The threat to life on the planet posed by climate change is matched only by the threat of nuclear holocaust.

This week, Green Left Weekly hosts a debate between Dr Jim Green and Dr Barry Brook on the potential for a new kind of nuclear technology, the Integral Fast Reactor (IFR), to be a safe, clean alternative to fossil fuels.

Backers of IFR promise it could provide big amounts of clean power, using only existing stockpiles of nuclear waste, instead of newly-mined uranium.
The catch: IFR is unproven and untested. Also, it still produces waste that can be used in nuclear weapons.

Research into IFR would take resources away from the most important task — the rapid rollout of proven renewable energy technology. The nearness of climate tipping points means we can't afford any delay.

Beyond Zero Emissions is producing a comprehensive plan to fully power Australia on renewable energy within a decade.

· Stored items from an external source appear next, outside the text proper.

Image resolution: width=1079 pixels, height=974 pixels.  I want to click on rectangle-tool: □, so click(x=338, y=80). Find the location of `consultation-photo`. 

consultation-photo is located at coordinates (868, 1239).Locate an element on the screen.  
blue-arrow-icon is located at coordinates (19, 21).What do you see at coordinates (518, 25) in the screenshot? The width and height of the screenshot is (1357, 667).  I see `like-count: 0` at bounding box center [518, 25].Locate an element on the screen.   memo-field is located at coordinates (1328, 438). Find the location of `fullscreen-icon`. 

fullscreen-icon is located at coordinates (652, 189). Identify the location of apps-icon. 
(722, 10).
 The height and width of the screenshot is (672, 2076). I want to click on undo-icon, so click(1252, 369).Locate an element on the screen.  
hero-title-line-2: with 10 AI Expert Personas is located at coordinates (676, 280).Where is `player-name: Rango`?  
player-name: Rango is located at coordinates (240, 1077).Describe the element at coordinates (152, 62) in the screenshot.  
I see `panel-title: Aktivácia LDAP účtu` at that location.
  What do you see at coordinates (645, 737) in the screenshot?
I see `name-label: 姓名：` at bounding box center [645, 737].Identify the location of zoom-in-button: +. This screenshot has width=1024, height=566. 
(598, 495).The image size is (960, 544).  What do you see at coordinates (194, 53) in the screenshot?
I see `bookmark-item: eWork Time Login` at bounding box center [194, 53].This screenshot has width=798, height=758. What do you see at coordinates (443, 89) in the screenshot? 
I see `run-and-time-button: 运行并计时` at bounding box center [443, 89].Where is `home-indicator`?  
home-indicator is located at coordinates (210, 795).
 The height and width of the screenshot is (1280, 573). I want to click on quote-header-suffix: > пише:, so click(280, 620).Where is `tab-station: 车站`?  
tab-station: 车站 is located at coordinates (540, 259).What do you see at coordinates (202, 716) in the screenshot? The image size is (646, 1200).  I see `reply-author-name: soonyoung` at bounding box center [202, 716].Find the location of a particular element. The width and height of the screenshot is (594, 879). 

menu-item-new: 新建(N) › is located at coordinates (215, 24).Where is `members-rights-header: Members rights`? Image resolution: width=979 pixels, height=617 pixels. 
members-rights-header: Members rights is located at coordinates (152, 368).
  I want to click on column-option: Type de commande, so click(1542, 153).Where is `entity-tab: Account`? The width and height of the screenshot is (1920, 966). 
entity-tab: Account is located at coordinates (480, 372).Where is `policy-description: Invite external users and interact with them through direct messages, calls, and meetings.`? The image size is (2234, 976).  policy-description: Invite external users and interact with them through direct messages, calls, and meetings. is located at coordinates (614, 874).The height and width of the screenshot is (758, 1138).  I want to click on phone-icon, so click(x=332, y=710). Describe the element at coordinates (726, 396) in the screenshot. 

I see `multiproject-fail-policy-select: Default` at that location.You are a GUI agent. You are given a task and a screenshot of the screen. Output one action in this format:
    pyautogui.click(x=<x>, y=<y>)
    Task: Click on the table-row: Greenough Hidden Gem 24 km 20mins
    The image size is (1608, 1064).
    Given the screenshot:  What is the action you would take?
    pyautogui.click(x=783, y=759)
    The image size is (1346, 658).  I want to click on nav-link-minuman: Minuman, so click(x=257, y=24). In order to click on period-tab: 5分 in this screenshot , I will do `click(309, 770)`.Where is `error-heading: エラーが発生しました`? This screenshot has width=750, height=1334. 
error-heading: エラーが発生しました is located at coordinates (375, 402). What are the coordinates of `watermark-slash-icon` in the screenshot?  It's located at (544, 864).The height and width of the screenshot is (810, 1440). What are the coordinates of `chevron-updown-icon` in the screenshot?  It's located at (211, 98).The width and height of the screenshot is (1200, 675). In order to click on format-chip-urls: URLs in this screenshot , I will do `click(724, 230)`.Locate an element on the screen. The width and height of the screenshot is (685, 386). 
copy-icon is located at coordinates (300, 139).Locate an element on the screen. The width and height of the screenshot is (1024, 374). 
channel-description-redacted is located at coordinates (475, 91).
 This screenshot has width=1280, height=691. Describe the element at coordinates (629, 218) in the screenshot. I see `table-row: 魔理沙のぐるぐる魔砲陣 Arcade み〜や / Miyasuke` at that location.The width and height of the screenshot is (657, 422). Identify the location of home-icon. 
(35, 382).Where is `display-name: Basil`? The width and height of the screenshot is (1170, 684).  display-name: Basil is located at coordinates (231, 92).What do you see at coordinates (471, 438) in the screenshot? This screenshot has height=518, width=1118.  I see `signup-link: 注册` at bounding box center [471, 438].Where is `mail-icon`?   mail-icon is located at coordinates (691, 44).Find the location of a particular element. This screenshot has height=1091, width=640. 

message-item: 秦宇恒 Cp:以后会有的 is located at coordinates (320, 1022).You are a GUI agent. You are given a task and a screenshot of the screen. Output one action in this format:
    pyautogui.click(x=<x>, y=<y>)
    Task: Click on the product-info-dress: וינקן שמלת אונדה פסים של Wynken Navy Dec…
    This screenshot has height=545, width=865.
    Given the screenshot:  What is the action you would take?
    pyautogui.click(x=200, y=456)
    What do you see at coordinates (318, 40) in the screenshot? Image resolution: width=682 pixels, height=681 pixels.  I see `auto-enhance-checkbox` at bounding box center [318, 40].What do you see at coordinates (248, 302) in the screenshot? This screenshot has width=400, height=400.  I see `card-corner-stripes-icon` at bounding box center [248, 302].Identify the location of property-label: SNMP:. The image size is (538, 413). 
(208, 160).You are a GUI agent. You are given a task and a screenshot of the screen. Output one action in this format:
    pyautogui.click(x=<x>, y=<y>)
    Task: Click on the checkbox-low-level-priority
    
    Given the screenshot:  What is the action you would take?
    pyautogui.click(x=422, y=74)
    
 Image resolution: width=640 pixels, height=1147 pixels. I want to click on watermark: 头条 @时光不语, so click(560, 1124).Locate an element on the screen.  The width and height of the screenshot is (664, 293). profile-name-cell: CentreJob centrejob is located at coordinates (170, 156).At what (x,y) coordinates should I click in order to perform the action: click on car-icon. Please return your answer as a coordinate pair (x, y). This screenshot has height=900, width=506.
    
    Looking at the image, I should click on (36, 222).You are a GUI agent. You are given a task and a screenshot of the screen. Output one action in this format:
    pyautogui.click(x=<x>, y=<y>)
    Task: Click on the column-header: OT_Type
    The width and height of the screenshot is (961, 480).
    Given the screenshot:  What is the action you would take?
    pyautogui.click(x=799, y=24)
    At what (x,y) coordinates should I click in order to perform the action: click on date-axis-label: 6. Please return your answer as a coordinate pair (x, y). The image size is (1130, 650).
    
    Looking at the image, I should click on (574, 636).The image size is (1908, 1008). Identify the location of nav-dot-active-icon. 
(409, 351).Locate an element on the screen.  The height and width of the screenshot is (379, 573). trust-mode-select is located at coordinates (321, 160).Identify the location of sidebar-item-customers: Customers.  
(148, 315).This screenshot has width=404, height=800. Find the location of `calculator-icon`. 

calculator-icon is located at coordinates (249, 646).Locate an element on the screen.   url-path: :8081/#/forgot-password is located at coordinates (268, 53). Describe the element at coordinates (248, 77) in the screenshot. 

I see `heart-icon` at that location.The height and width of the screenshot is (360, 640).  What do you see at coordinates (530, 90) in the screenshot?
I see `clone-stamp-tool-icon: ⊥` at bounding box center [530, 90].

The plan is based on tested and commercially available technologies, an energy efficiency drive and a big shift to public transport.

A big part of its plan is to harness the energy of a vast "fusion reactor", the sun, which is conveniently located at a safe distance (150 million kilometres) from the Earth.
The total energy from the sun that hits the Earth is about 5900 times the energy humanity now uses — the challenge is to harness it.

Solar, wind and other renewable power sources are the real solutions we need. The task of the climate action movement is to force governments to make the switch to renewables as fast as possible. Nuclear power remains no solution to climate change.